Какая пара, что она говорит, куда въезжать…
– Напомните адрес.
– Так вот тут, на брелочке есть – Гороховая, дом…
Боже мой, это Тамара Петровна, домработница Коваленского.
– А зачем мне ключи? Вы Лёве отдайте.
– Сашенька, так ведь Лев Осич-то… Сорок дней послезавтра…
– Сорок дней чего?
– Со дня смерти, Сашенька.
– Какое сегодня число?
– Двадцать пятое апреля. Ну, я пойду, вы отдыхайте, поправляйтесь…
эээээээээээээээээээээээээээээээээээээээээээээээ
Надо мной постоянно наклоняются лица, ставят уколы, суют мокрый и холодный градусник. Одно лицо в очках мне понравилось. Оно принесло много пакетов и хотело меня кормить. Доброе лицо. Но я ничего не понимаю из того, что оно говорит. Хоть бы сказало имя.
– Саня, я никак не пойму, ты меня слышишь или нет?
– Я вас слышу.
– Вас! Ты что! Это я, твоя Фаня.
– Фаня. Здравствуй. Я в больнице?
– Вторую неделю, Сань. Ты что-нибудь помнишь?
аааааааааааааааааааааааааааааааааааааааааааааааааа
– Так. Вспышками. Расскажи, как я здесь оказалась.
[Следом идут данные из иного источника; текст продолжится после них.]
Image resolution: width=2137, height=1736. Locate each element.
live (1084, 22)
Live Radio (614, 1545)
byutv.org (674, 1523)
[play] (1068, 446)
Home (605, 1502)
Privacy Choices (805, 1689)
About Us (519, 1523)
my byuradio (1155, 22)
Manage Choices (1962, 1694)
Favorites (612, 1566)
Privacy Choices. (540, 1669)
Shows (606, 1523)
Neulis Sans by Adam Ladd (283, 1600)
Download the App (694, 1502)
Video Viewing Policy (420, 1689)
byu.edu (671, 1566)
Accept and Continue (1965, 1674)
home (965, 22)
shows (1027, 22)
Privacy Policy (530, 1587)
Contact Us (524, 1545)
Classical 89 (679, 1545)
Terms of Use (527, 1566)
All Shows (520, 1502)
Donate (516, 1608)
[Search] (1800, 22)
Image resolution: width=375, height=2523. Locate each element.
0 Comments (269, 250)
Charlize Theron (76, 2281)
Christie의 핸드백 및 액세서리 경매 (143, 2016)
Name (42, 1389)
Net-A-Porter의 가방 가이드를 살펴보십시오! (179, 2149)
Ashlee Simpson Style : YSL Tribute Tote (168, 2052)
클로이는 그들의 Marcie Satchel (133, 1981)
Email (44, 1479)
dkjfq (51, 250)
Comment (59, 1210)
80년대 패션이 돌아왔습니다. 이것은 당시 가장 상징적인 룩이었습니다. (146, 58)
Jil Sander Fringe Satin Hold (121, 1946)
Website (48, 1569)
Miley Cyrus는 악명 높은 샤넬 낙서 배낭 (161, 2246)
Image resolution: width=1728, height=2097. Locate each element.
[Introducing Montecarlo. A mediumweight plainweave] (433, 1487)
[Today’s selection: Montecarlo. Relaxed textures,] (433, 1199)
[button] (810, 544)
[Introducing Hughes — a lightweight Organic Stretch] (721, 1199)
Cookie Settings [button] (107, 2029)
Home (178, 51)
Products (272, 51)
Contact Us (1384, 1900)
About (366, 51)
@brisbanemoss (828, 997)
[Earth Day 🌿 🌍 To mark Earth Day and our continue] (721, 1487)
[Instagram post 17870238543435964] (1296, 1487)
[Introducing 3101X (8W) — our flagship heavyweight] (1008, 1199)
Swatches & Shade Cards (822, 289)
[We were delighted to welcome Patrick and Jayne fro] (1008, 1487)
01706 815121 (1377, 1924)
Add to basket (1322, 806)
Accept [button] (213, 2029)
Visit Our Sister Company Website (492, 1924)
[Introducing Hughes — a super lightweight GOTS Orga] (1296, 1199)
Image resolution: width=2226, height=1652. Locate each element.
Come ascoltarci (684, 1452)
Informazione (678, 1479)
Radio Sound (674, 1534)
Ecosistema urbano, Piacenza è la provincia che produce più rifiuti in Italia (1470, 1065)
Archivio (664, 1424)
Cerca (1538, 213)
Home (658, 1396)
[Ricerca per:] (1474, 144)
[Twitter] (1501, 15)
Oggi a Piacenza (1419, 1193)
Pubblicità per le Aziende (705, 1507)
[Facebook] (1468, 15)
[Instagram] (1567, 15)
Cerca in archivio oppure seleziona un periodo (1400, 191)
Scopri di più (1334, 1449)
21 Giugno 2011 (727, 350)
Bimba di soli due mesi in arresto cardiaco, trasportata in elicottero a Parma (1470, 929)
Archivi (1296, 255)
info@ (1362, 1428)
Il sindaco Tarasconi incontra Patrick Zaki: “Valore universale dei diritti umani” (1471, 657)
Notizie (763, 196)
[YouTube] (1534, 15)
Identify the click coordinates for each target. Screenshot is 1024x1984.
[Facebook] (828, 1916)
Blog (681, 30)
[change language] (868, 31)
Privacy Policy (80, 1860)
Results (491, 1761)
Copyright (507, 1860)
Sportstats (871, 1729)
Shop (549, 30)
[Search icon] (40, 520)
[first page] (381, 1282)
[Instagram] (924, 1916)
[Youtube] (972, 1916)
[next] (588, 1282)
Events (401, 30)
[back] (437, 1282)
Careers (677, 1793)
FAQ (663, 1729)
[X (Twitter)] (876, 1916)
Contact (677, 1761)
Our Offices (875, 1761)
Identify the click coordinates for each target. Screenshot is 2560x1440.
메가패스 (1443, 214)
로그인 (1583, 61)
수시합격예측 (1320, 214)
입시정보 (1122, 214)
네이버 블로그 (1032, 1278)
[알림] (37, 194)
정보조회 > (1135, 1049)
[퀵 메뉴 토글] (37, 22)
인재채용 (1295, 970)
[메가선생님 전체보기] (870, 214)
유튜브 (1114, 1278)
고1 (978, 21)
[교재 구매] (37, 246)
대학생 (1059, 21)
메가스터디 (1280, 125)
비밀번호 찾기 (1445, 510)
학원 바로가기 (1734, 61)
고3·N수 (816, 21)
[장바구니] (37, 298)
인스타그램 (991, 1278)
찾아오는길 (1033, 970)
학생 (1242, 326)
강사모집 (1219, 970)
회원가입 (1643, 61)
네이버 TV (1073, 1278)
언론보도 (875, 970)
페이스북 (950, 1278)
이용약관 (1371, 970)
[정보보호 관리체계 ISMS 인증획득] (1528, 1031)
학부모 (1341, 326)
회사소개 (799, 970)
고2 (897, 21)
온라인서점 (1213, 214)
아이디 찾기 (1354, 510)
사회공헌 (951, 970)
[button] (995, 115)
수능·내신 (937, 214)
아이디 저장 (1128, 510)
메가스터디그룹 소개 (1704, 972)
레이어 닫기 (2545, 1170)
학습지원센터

– Ты ушла из дома и где-то бродила. Посылала нам всем сообщения, что ты жива и волноваться не надо.
Мы тебя уговаривали вернуться. А потом нам позвонил человек – назвался Петей, – мне и другу твоему Андрею, он объяснил, что тебе очень плохо, что у тебя нервный шок и кровотечение. Ты сказала ему – видишь, без сознания, а соображала, – что надо найти на твоём мобильнике наши телефоны. Мы приехали на Васильевский к этому Пете и забрали тебя. Устроили в больницу, ну а Егор уж потом распорядился тебя в отдельную палату поместить. Денег мне дал, чтобы я «контролировала вопрос». Мы что, мы контролируем.
– Фаня, меня оперировали?
– Чистку сделали, конечно, чтобы остановить кровь. Нет, у тебя там всё в порядке, это всё было от нервов. И ещё, Санечка, врачи сказали – алкогольная интоксикация… я не поверила сначала… у тебя?
– Да, это правда. Я месяц пила.
– Господи, где же ты жила?
– Комнату сняла у одной бабульки. Шлялась по городу и напивалась. Здорово было. Такие мне попадались интересные люди…
– Мы уж нагляделись на одного такого очень интересного Петю. Представляю себе остальных. Петя, кстати, что-то с Ваней подружился, не знаю, за каким чёртом. Опять алкоголик из коммуналки… Саня, надо питаться. Я тебе массу вкусного принесла. Ваня испекла пирожков, как ты любишь. Ты должна обо всём забыть, Саня, кроме здоровья. Только здоровье. Больше ни о чём не думай. Забей на всё. Тебе успокоительное дают?
– Да. Так я спокойна, Фаня. Разве не видно?
ооооооооооооооооооооооооооооооооооооооооооооо
Зачем это, фотоаппарат? Уберите. Не надо меня фотографировать.
– Аль, ты что, я и не собираюсь, я с работы, Господи, Аль, ты меня не узнаёшь?
– Андрюшка. Не смотри на меня, я больная вся, выгляжу, наверно, ужасно. Ну что, а какого цвета у меня сейчас глаза?
– Светло-голубые, как небо за окном. Алькин, не переживай ты так. Ты не виновата. Ну, помер и помер. Какая от него радость кому была? Выздоравливай, и мы с тобой обязательно куда-нибудь уедем. Ты и я. Честное слово. Хоть в твой Энск, хоть куда.
– Поздно, милый. Поздно. Где ты был? Где ты был? Почему ты меня оставил одну? Не надо. Ничего не надо. Уходи, не мучай меня. У меня больше нет сил…
аааааааааааааааааааааааааааааааааааааааааааааааааа
– Ну, ты тут как, в принципе? Врачи говорят, на поправку идёшь.